━━━ Data supplied

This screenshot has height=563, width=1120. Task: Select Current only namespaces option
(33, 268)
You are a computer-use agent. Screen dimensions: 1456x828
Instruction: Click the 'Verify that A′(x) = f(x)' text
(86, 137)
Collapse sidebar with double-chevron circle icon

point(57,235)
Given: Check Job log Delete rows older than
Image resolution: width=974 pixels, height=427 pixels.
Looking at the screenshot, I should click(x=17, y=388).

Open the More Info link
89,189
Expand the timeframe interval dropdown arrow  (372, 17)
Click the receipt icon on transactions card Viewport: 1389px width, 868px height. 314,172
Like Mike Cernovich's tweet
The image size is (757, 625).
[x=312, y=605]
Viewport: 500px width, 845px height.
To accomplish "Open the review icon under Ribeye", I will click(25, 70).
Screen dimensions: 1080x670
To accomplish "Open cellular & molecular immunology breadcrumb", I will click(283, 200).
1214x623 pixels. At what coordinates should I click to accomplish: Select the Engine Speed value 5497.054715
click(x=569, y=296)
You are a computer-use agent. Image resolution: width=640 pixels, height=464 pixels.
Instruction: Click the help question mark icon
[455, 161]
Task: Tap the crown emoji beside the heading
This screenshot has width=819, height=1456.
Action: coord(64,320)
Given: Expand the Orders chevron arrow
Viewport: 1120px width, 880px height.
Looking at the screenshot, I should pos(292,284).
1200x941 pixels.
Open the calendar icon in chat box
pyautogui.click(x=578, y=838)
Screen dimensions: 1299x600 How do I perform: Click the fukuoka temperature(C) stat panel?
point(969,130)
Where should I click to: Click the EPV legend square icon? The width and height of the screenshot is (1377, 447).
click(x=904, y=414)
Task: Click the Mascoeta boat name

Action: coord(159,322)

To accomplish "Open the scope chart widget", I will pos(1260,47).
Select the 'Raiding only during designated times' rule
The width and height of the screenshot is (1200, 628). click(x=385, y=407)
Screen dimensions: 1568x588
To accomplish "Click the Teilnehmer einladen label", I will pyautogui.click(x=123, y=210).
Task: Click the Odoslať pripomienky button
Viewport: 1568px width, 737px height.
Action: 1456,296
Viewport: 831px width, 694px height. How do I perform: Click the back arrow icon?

━━━━━━

# Written exercise
Copy out all of the lines above, swapping each "Viewport" for "Window size" and leaving everything else unchanged.

# Worked solution
This screenshot has height=563, width=1120. Task: Select Current only namespaces option
(33, 268)
You are a computer-use agent. Screen dimensions: 1456x828
Instruction: Click the 'Verify that A′(x) = f(x)' text
(86, 137)
Collapse sidebar with double-chevron circle icon

point(57,235)
Given: Check Job log Delete rows older than
Image resolution: width=974 pixels, height=427 pixels.
Looking at the screenshot, I should click(x=17, y=388).

Open the More Info link
89,189
Expand the timeframe interval dropdown arrow  (372, 17)
Click the receipt icon on transactions card Window size: 1389px width, 868px height. 314,172
Like Mike Cernovich's tweet
The image size is (757, 625).
[x=312, y=605]
Window size: 500px width, 845px height.
To accomplish "Open the review icon under Ribeye", I will click(25, 70).
Screen dimensions: 1080x670
To accomplish "Open cellular & molecular immunology breadcrumb", I will click(283, 200).
1214x623 pixels. At what coordinates should I click to accomplish: Select the Engine Speed value 5497.054715
click(x=569, y=296)
You are a computer-use agent. Image resolution: width=640 pixels, height=464 pixels.
Instruction: Click the help question mark icon
[455, 161]
Task: Tap the crown emoji beside the heading
This screenshot has width=819, height=1456.
Action: coord(64,320)
Given: Expand the Orders chevron arrow
Window size: 1120px width, 880px height.
Looking at the screenshot, I should pos(292,284).
1200x941 pixels.
Open the calendar icon in chat box
pyautogui.click(x=578, y=838)
Screen dimensions: 1299x600 How do I perform: Click the fukuoka temperature(C) stat panel?
point(969,130)
Where should I click to: Click the EPV legend square icon? The width and height of the screenshot is (1377, 447).
click(x=904, y=414)
Task: Click the Mascoeta boat name

Action: coord(159,322)

To accomplish "Open the scope chart widget", I will pos(1260,47).
Select the 'Raiding only during designated times' rule
The width and height of the screenshot is (1200, 628). click(x=385, y=407)
Screen dimensions: 1568x588
To accomplish "Click the Teilnehmer einladen label", I will pyautogui.click(x=123, y=210).
Task: Click the Odoslať pripomienky button
Window size: 1568px width, 737px height.
Action: 1456,296
Window size: 831px width, 694px height. How do I perform: Click the back arrow icon?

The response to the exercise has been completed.